Network slicing is the ability to carve out and dedicate different sets of resources, end-to-end, from a common network, to support different types of service. It is tightly linked with 5G mobile, where its role is to magically provide networking support for 5G’s multiple service classes – headlined by high-speed mobile broadband, low-latency critical communications, and massive IoT.
As the networking requirements for these service classes and their combinations vary widely, network slicing is seen as mandatory to creating an economical 5G infrastructure. The unacceptable alternative is to create multiple supporting networks.
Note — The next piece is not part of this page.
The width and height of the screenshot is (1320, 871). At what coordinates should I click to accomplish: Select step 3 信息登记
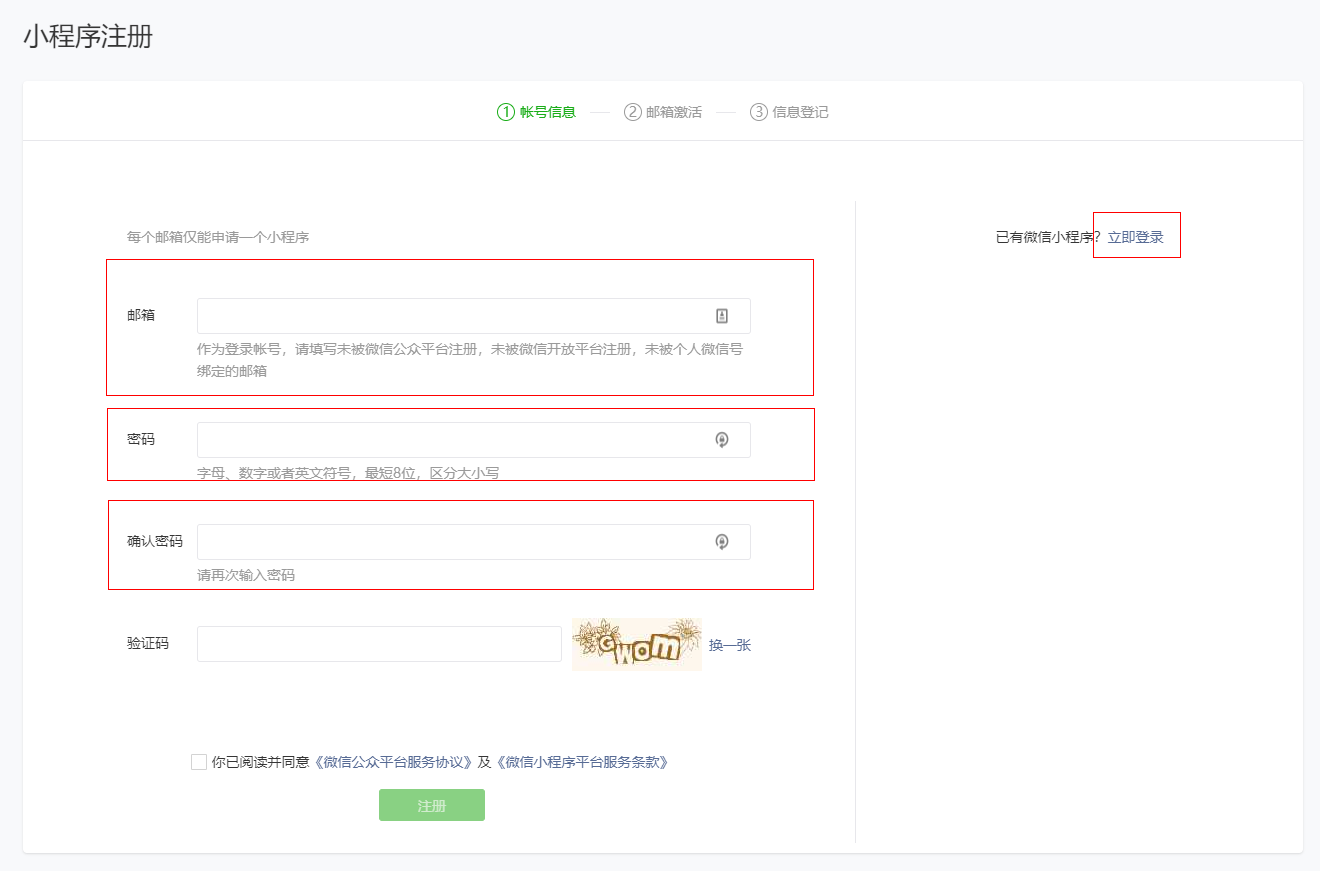pyautogui.click(x=789, y=112)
Once it is established that 5G necessitates network slicing, the assertion that invariably follows is that network slicing itself “will be enabled by NFV and SDN.” These are the magical components. Let’s examine their roles more closely.
Is NFV indeed a necessity? After all, it just virtualizes existing functionality, like EPC, IMS, and DPI, and does not add anything new. The argument for NFV is that its flexibility in turning virtualized functions up and down over a common set of computing resources will have a positive economic impact. This makes sense intuitively, particularly with virtualization at the massive scale envisaged in a 5G ecosystem. So while NFV may not be essential, it is highly beneficial to the 5G and network slicing business cases.
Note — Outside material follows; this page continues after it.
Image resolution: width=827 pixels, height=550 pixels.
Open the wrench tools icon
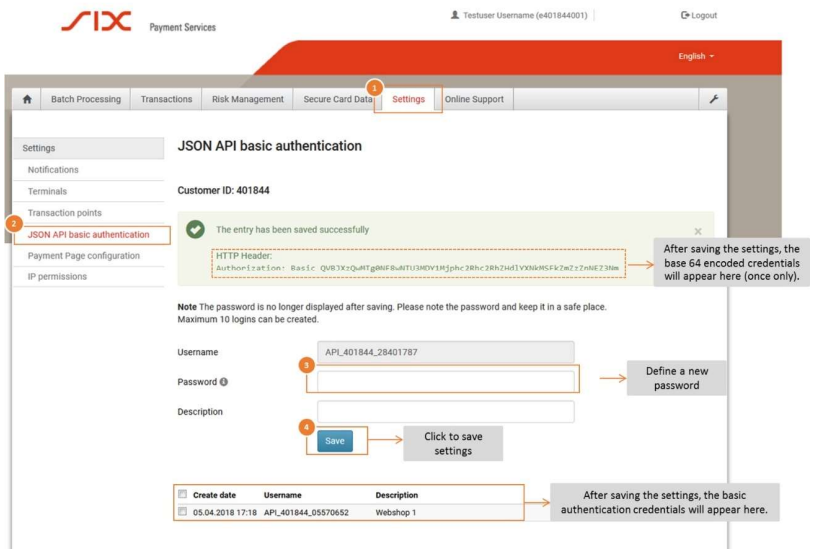tap(711, 99)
SDN - and to be clear we mean SDN-for-the-WAN - needs a deeper analysis. In the data center, SDN’s role was well-defined, separating the IP networking control plane from the packet forwarding plane. However, since SDN moved into the much more diverse and complex world of the WAN, it has taken on the much broader meaning of any software-based control of the underlying network. This has benefited marketers who have been able to jump on any new programmable feature and call it SDN, including putting lipstick on the front-ends of network management systems.
While there may be no hard definition of what constitutes “real” WAN SDN, I suggest that its principal objective is to enable network automation, and to that end, it should include the following capabilities:
- Real-time resource allocation – assigning network resources dynamically to services or connections.
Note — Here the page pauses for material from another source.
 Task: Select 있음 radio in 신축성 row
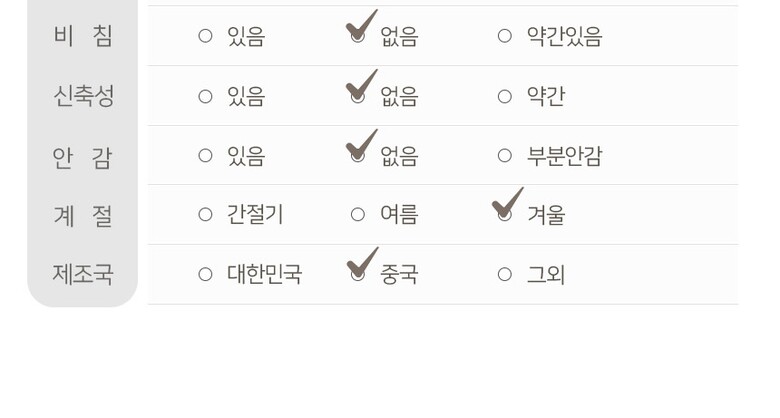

- Multilayer path computation – finding the most efficient connectivity, considering the totality of L1-L3 resources, to support real-time service provisioning, dynamic shared resource restoration, and overall network optimization.
- Service and function chaining – setting the order in which functions like security, forwarding priority, and other policies should be applied to a service.
- Analytics – maintaining an accurate view on the state and utilization of the underlying network resources.
- Coverage of multivendor networks – doing all of the above in a vendor-agnostic manner, to enable best-of-breed capabilities and avoid vendor lock-in.
- Powerful northbound interfaces – enabling the automation applications.
Perhaps this is a reverse engineering argument, but it is clear that each of these capabilities has an important role to play in “carving out resources and effectively managing them in an end-to-end network”, the definition of network slicing. And this particularly true when you combine these capabilities together. So while WAN SDN has been slow to find its true footing, it appears that it will be essential to realize an economical 5G service and network ecosystem. Network slicing may, in fact, be the killer app that provides WAN SDN the focus to realize its full potential.